On March 11, 2021, the SEC’s Investor Advisory Committee convened and hosted a panel discussion regarding special purpose acquisition companies (SPACs).  The panel aimed to shed light on the recent increase in SPAC activity, the risks associated with this increased activity, and potential policy implications.

Acting SEC Chair Allison Lee delivered opening remarks.  She noted that SPACs act as a potential avenue for bringing private issuers to the public market.  She added the need for appropriate disclosure for SPACs and adequate recourse against sponsors and underwriters.  Commissioner Hester Peirce (see Commissioner Peirce’s remarks), Commissioner Elad Roisman, and Commissioner Caroline Crenshaw echoed Acting Chair Lee’s opening points on SPAC investor protection safeguards, misaligned incentives, and regulation relating to SPACs.

We outline key takeaways from panelists below.

SPAC History.  Axios Business Editor, Dan Primack, kicked off the panel with a reminder that SPACs are not new; the version we are familiar with today was created in the 1990s. Primack credited the tech IPO bubble in the late 1990s for suppressing the use of SPACs during that time.  In 2016, only 14 SPACs were raised, Primack noted, compared to 248 in 2020.  There are more SPACs today than in the history of the vehicle’s existence.  Primack explained that increased supply of target companies eager to access the public markets was among the key factors driving elevated SPAC market activity.  This is evidenced by the hundreds of new unicorns.  He also attributed this increase in SPAC activity to the current state of the capital markets and the desire by retail investors to access investments with growth potential.  Finally, Primack mentioned sponsor incentives as another driver.

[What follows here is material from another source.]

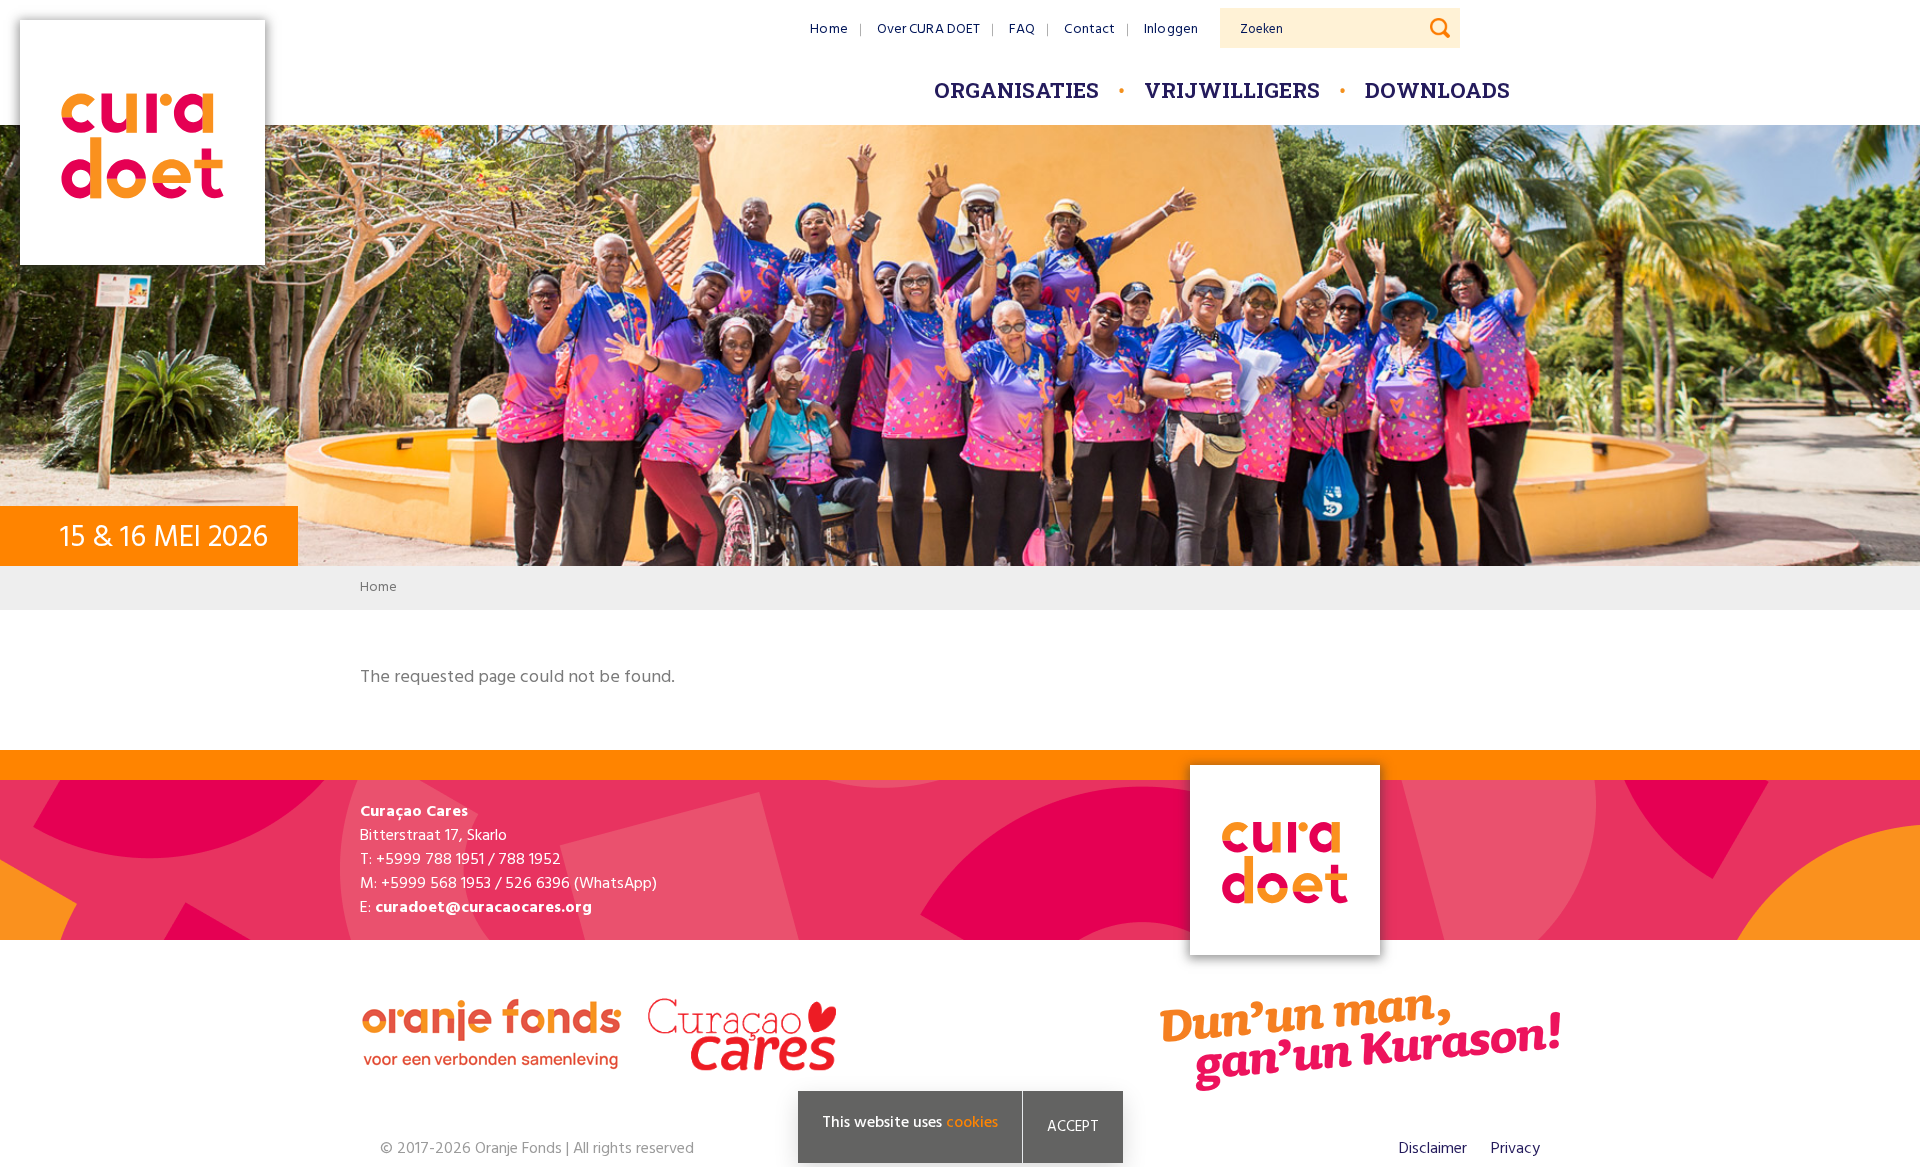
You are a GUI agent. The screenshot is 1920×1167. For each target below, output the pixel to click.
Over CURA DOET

Concerns.  Primack raised concerns relating to serial SPAC sponsors.  Regulations prevent SPACs from speaking with a target prior to completing its IPO.  With serial SPAC sponsors, this is almost unavoidable.  For example, in exploring targets for a sponsor’s “SPAC I,” the sponsor has knowledge of a target before a future “SPAC II” is formed.  Primack also acknowledged that leaked information regarding SPAC business combinations can negatively impact the outcome of a business combination more so than it would in the context of a traditional merger, as a SPAC’s sole purpose is to merge with a target and its securities trade solely based on this activity.  Finally, Primack signaled that retail investors may be less familiar with the risks associated with SPACs.

Access to the Public Capital Markets.  Dana Settle, Founding Partner of Greycroft, a venture capital firm, focused on the opportunities that SPACs present.  For years, VC investors’ assumption was that M&A transactions were the only exit option for private companies, as public markets were out of reach.  SPACs serve as an avenue for growth- stage companies to access the public capital markets.

New Public Company Boards.  In Settle’s remarks, she touched on the creation of new company boards’ seats to be filled with diverse members as a result of new public companies stemming from SPAC transactions.  Citing a McKinsey study, Settle also noted that board compositions which include operators, not just investors, have been critical to the positive performance of a company post de-SPACing.

Research Coverage.  Settle also acknowledged that the health of a newly public company is dependent on adequate aftermarket support and research.  The dearth of equity research has plagued many new public companies.

A Sober Look at SPACs.  NYU School of Law Professor, Michael Ohlrogge, summarized recent research outlined in his paper “A Sober Look at SPACs.”  Prefacing his remarks, Professor Ohlrogge noted his research focused only on companies that went public through a SPAC merger between January 2019 and June 2020.

Post-Merger History.  Professor Ohlrogge highlighted that SPACs have dramatically underperformed as compared to popular indices.  His research concludes that the costs of a SPAC transactions are twice those of a traditional IPO.  According to his research, while a SPAC may raise $10 per share form investors in its IPO, by the time the median SPAC finalizes its initial business combination, the cash per outstanding share generally will be two-thirds of its original value.  This is due, in part, to SPAC warrants.  As Professor Ohlrogge explained, SPAC warrants represent “free money” that go to early investors as they are redeemed.  When incorporated in the SPAC’s cost structure, SPAC investors bear the cost of this dilution.

Policy Suggestions.  Professor Ohlrogge highlighted that SPACs exploit a “loophole” in the Private Securities Litigation Reform Act (PSLRA).  In fact, it is not a “loophole,” but rather that, as a public company, a SPAC can use forward-looking statements, and the PSLRA protections are not available to an IPO issuer.  Professor Ohlrogge called for the SEC to equalize treatment with respect to forward-looking statements.  Professor Ohlrogge also suggested that SPAC disclosure should include cash per share, net of SPAC dilution and other costs.  Finally, Professor Ohlrogge called for a unified framework for evaluating SPACs, IPOs, and direct listings, instead of considering individual regulatory and stock exchange proposals.